Tomorrow, my husband and I will take our youngest to the dorms at A&M.
Today has had such a somber air over all of it. He came in to my office twice, just to spend time with me. It was actually kinda funny because it was clear that neither one of us had much to say but we wanted to be together.
Earlier last night, Amy’s boyfriend ordered pizza for all of us from our favorite locally-owned shop, as kind of a last meal for Dylan. Afterwards, we all sat around talking for about an hour, mostly about the cats.
We talked about the cat that shares a room with Dylan and about some of her wild exploits when she was younger. That got us to talking more about our old house in Michigan, and I felt moments of shame in remembering how bad its condition was.
I know Dylan’s really worried that his cat will die while he’s away at school. To be honest, I’m worried about that, too. She’s already 16 years old and has part ragdoll genes, which isn’t generally the longest-lived cat breed. Her litter-mate Cammy only lived 12 years, though he was much more typical of ragdoll cats in traits and appearance.
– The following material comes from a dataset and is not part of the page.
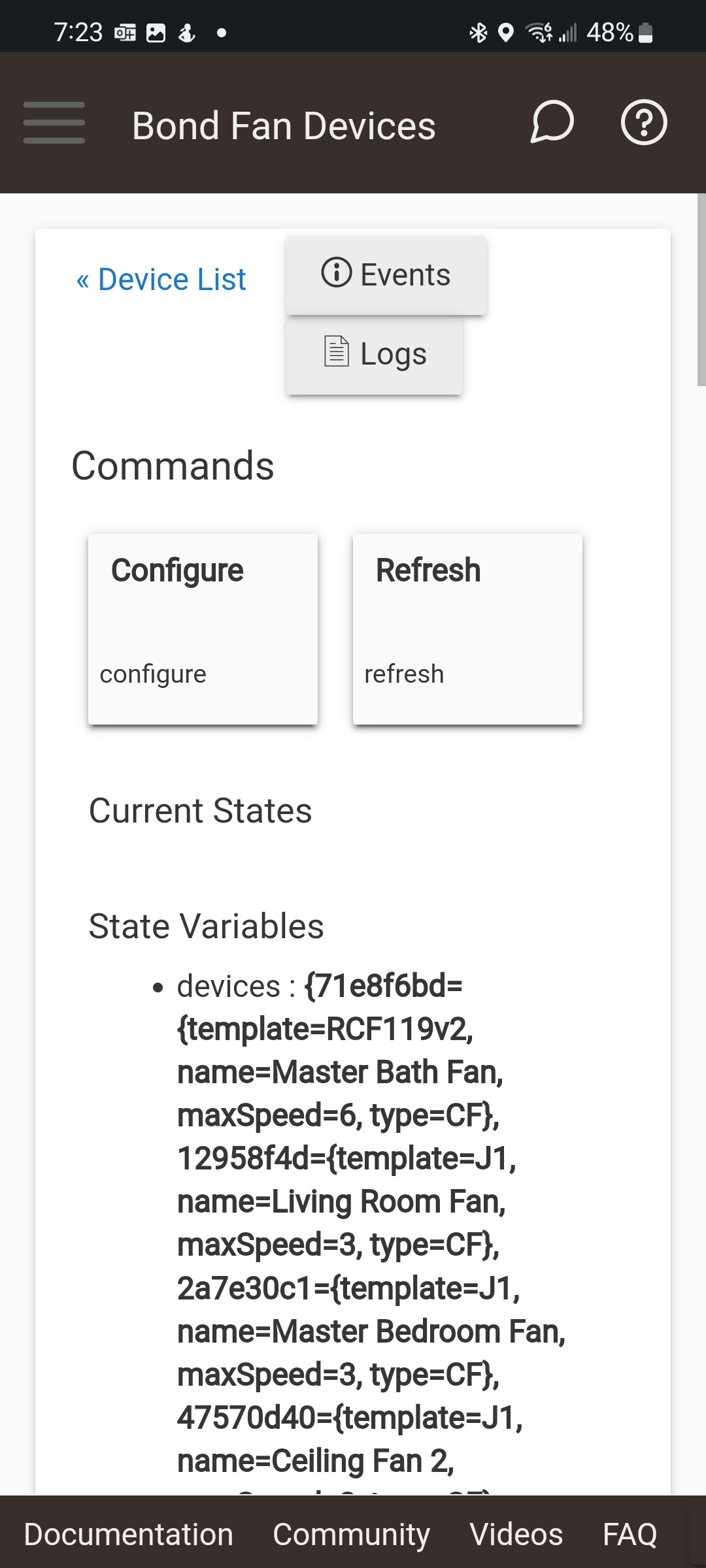The image size is (706, 1568).
Task: Tap the info icon on Events button
Action: (337, 272)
Dyl told me that he wondered if he should have taken a gap year just to enjoy himself, rather than going straight into pursuing a real career.
On the one hand, I can see why he wonders that. Both Amy and Adam have done that and the total freedom probably looks very enviable. But on the other hand, neither Amy nor Adam have really found their way yet, either. Neither one of them is on any kind of traditional career path yet.
Dyl has so many opportunities that Amy and Adam never had, mainly because he worked really hard for them. And some things he got—like grants paying his full tuition this year—might not still be there if he took a gap year.
His college roommate came down with Covid (I don’t know if he was vaccinated or not) so it will be just Dyl alone this week. But he has a math placement exam that a lot is riding on that he needs to study for.
And the university has all kinds of activities planned for this week (before classes begin) and Dyl is going to push beyond his comfort zone and go to a lot of them.
I also found out about an internship for next summer through Johnson & Johnson—it pays $21 an hour for college sophomores with increased amounts by grade level attained. But one of the qualifying characteristics they’re seeking is a student that is involved with community service.
His background in that was very skimpy in high school and he knows he has to do more of that in college. I really hope he knows that the fact that he doesn’t have to work while in college is very rare among our family and that he’ll take advantage of the extra time to make himself competitive for these good jobs and internships.
His future really is wide open and I’m interested to see what he makes of himself. I just hope everything works out well for him. I’m so nervous—he’s the one of us who has the best shot at making it.